Boris is the stand-in for Woody Allen, and his rants at the “inchworms” that surround him are often funny, even though they’re hampered by David’s perpetual smirk. With raised eyebrows, he seems more tickled than exasperated to be speaking Allen’s exasperating dialogue. I like David, but it’s hard not to imagine—and prefer—the Woody Allen of two decades ago playing the role, or even Jason Alexander, who was David’s alter-ego on Seinfeld.

But that very interplay of images from the past and present, from life and fiction, or from this fiction and some previous fiction, is an odd, compelling, and consistent part of Allen’s films. The quality fluctuates but the obsessions don’t. Even in a throwaway obligation like Whatever Works, Allen’s personal life as we know it provides the source material (just as David’s does for his TV shows), and he seems ever willing to crack open his persona, to poke fun at the aging man’s fantasy that we could easily and lazily assume is his own. A close-up of David’s serious face late in the film is the one tender turn, mostly because Boris seems to be thinking something other than what he’s saying.

When Melodie’s mother (Patricia Clarkson) ventures north in search of her daughter, she discovers that Melodie is “living like a sharecropper,” revealing another strange corner of Allen’s universe. It’s one thing to disparage religious, right-wing Southern rubes but it’s another to transport them from decades past—when “sharecropper” still had bite, when the local beauty pageant had more appeal than American Idol—drop them into New York, and pretend that the magic of urban sophistication can bring out their freer, sexier selves. The hyper caricatures and the casual inaccuracies shift the point of the satire away from the rubes and toward the sophisticates, who myopically believe in New York as the center of the universe, Allen himself among them.

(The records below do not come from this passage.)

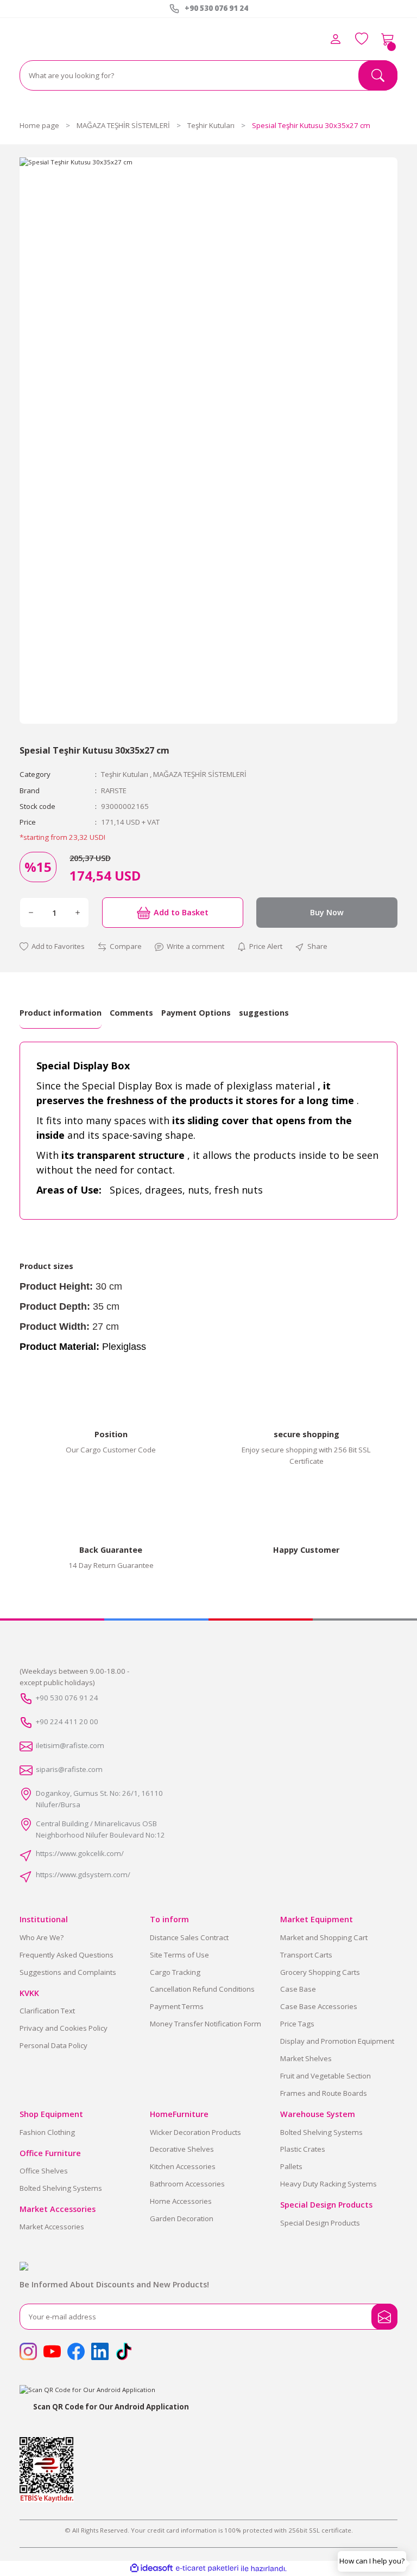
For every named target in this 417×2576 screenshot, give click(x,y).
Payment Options (196, 1013)
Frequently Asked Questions (66, 1955)
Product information (61, 1013)
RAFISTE (114, 790)
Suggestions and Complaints (68, 1972)
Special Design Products (320, 2223)
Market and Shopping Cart (324, 1937)
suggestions (264, 1013)
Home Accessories (181, 2201)
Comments (131, 1013)
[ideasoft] (151, 2568)
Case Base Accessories (318, 2006)
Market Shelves (306, 2058)
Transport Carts (306, 1955)
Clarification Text (47, 2011)
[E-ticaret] (207, 2568)
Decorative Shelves (182, 2149)
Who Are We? (42, 1937)
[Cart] (387, 39)
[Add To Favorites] (52, 946)
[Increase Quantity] (78, 912)
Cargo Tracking (175, 1972)
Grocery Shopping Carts (320, 1972)
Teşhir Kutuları (124, 774)
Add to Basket (181, 912)
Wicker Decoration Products (195, 2132)
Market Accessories (52, 2226)
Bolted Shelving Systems (61, 2188)
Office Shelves (44, 2171)
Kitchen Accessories (183, 2166)
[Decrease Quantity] (31, 912)
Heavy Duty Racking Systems (328, 2184)
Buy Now (327, 912)
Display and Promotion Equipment (337, 2041)
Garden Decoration (181, 2218)
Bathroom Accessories (187, 2184)
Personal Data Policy (53, 2045)
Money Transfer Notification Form (205, 2024)
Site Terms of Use (179, 1955)
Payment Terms (177, 2006)
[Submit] (384, 2317)
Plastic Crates (302, 2149)
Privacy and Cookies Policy (64, 2028)
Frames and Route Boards (323, 2093)
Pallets (291, 2166)
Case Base (298, 1989)
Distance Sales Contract (189, 1937)
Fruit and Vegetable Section (325, 2076)
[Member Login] (335, 39)
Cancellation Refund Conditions (202, 1989)
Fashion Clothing (47, 2132)
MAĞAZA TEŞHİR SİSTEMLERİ (200, 774)
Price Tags (297, 2024)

Nubile Melodie eventually captures more eyes than just the two in Boris’ head. She says she’s pretty sure it’s mathematically impossible for her to be in two dreams at once, but oh, how wrong she is. Like the myriad dreams in which the girl walks, Allen’s film is a merged picture of overlapping fantasies, and the competing ideas don’t altogether harmonize. But it’s all disposable, and the next one will start with a fresh page, a clean take on the same preoccupations. And given the slapdash nature of Whatever Works, that’s surely a good thing.